#### [Brief]
Go through the records and show each line where the word "computer" occurs.

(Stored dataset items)

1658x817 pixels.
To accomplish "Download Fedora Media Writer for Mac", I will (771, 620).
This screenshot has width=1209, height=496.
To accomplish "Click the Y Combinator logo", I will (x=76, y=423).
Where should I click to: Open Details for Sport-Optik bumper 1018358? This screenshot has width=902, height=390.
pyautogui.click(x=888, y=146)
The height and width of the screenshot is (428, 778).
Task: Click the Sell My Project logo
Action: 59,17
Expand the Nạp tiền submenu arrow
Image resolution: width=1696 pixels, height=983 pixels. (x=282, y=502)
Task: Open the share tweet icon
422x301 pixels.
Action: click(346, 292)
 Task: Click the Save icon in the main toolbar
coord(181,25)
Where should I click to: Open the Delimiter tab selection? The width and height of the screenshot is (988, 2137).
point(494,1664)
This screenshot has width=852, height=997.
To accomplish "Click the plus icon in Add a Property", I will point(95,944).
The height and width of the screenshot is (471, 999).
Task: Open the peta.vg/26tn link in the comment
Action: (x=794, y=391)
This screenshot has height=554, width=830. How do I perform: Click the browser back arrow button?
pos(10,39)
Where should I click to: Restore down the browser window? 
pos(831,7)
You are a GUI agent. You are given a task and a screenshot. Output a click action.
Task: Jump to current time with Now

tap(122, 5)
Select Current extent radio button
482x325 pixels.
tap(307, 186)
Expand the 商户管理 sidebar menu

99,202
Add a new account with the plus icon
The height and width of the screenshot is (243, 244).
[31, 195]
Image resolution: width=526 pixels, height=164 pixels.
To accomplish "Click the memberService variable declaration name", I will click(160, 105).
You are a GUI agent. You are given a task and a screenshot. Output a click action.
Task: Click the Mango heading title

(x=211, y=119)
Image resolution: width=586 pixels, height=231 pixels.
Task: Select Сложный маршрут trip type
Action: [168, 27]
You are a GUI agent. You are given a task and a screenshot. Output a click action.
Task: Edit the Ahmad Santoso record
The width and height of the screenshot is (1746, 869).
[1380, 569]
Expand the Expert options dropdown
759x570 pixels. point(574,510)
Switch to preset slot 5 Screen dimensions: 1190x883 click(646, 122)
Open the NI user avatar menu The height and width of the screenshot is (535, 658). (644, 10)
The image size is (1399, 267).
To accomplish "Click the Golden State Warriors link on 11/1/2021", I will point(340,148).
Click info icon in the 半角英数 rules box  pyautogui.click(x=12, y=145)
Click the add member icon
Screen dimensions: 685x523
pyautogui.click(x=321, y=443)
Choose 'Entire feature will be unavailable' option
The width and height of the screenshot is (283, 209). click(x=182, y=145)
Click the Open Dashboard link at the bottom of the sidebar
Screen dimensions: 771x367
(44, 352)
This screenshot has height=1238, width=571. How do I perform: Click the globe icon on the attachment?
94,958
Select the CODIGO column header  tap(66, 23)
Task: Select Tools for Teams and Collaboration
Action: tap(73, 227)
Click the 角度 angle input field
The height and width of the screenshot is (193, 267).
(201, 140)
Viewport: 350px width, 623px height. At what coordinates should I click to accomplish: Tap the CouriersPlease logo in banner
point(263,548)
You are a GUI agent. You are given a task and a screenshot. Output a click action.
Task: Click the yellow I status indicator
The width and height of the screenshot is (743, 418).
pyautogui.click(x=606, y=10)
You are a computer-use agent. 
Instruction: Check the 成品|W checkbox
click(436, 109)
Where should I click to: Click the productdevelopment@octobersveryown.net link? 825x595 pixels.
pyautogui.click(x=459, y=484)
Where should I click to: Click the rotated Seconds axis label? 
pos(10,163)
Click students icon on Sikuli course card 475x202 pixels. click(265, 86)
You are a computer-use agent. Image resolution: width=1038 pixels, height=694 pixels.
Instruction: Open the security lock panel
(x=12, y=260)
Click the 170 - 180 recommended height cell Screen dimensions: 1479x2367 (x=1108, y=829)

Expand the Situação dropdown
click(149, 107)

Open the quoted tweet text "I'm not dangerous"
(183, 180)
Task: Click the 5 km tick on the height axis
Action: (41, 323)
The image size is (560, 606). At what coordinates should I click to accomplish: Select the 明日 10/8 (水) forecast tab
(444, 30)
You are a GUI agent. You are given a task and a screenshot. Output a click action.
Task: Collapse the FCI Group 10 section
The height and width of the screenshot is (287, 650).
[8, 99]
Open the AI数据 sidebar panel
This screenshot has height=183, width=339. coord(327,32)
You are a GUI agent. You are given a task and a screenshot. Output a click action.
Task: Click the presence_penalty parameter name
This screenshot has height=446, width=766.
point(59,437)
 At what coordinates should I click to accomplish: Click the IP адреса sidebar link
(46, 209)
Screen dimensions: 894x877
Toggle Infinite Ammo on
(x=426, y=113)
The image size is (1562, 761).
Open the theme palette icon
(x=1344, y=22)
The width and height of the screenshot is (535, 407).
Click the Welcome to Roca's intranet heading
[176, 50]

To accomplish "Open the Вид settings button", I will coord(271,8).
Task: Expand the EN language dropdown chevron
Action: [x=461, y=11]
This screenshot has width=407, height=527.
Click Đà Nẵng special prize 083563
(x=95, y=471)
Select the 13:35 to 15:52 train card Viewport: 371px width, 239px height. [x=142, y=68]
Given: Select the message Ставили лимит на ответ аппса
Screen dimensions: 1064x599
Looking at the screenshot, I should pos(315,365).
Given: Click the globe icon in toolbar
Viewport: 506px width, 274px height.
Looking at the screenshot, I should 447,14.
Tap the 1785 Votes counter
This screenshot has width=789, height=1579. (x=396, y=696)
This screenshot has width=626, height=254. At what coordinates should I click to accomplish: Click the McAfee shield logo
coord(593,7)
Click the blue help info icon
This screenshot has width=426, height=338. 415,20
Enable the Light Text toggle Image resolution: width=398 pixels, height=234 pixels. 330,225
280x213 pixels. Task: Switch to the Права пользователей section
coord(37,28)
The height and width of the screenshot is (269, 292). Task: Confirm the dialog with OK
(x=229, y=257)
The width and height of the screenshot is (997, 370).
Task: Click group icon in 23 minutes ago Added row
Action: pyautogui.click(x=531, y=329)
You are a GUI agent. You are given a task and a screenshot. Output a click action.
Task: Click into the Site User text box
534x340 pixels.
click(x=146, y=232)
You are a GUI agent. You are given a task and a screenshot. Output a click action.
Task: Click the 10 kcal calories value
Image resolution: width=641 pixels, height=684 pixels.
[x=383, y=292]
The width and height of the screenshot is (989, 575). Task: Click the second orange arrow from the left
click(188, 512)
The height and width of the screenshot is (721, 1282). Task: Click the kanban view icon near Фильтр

#### [Expected answer]
You are a computer-use agent. 
You are a computer-use agent. Image resolution: width=1038 pixels, height=694 pixels.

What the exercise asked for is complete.